-- START OF Records --

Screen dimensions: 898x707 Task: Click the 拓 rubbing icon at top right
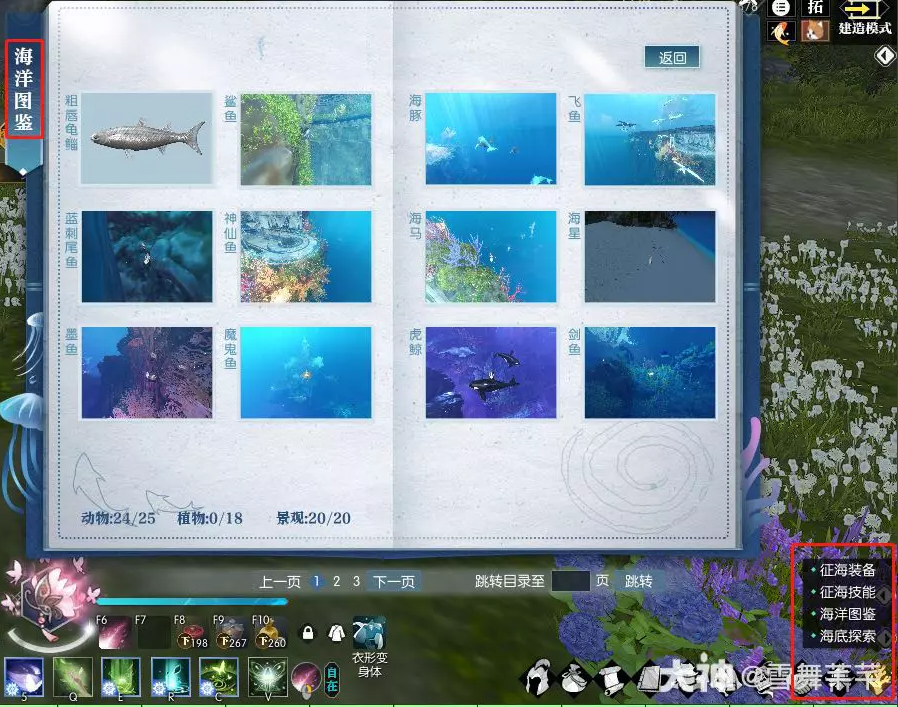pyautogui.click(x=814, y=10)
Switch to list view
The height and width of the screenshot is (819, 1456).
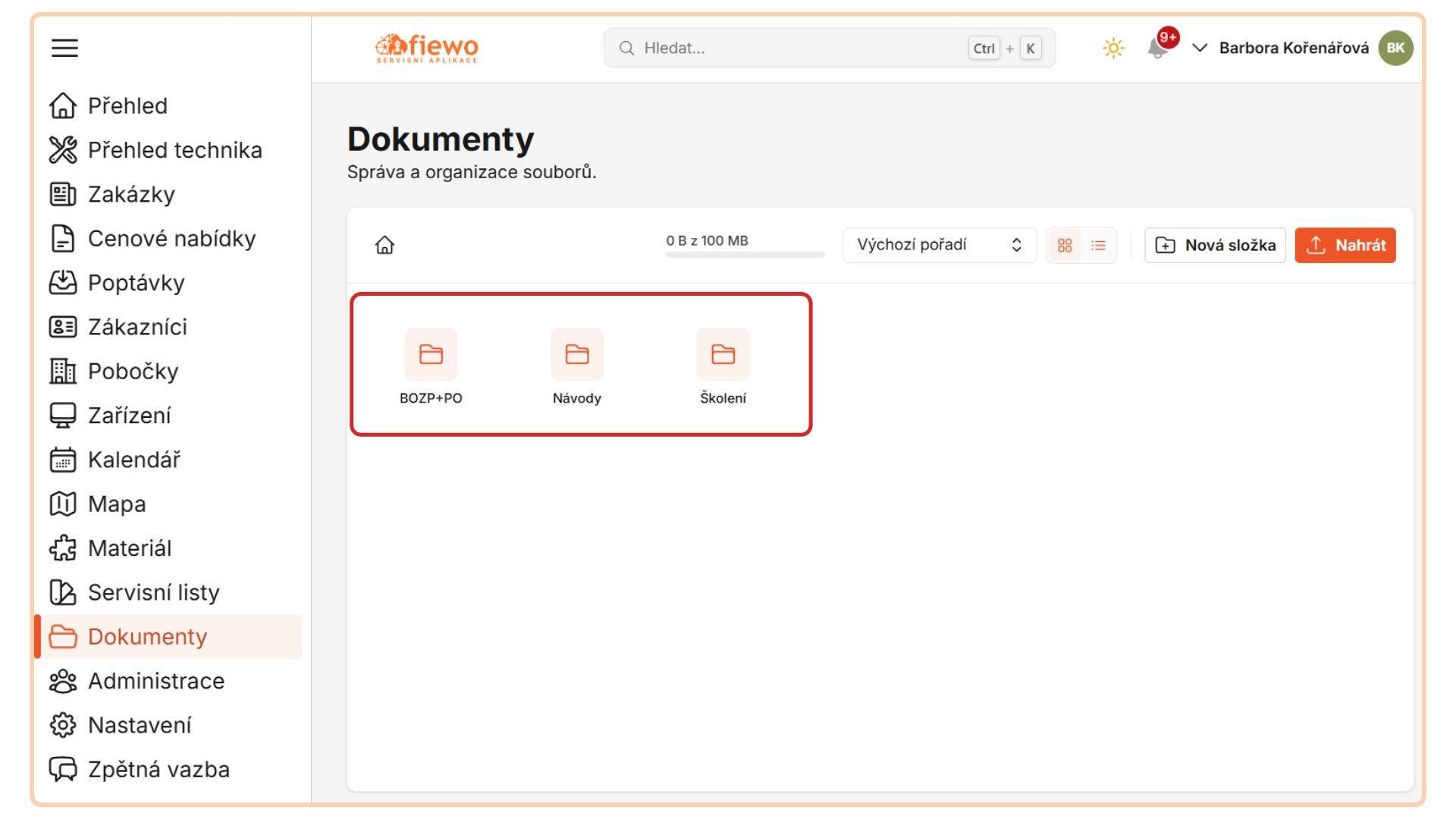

-- END OF Records --
-- START OF Records --

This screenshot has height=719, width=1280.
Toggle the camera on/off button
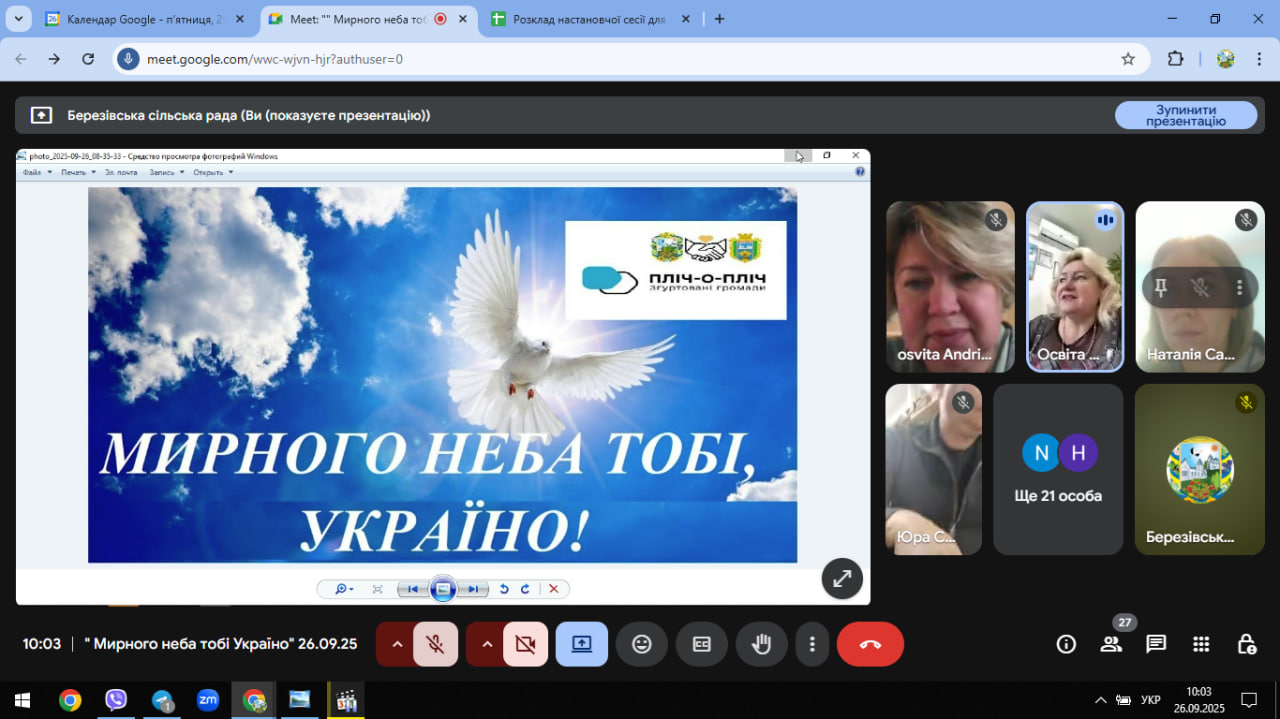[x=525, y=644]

-- END OF Records --

#### Written request
Copy out everything from the line containing "This screenshot has height=719, width=1280." down to the line containing "[x=525, y=644]", both lines included, with every coordinate in the answers shifted by -17 and all other wording left unchanged. Leave the pictures out.

#### Solution
This screenshot has height=719, width=1280.
Toggle the camera on/off button
[x=508, y=627]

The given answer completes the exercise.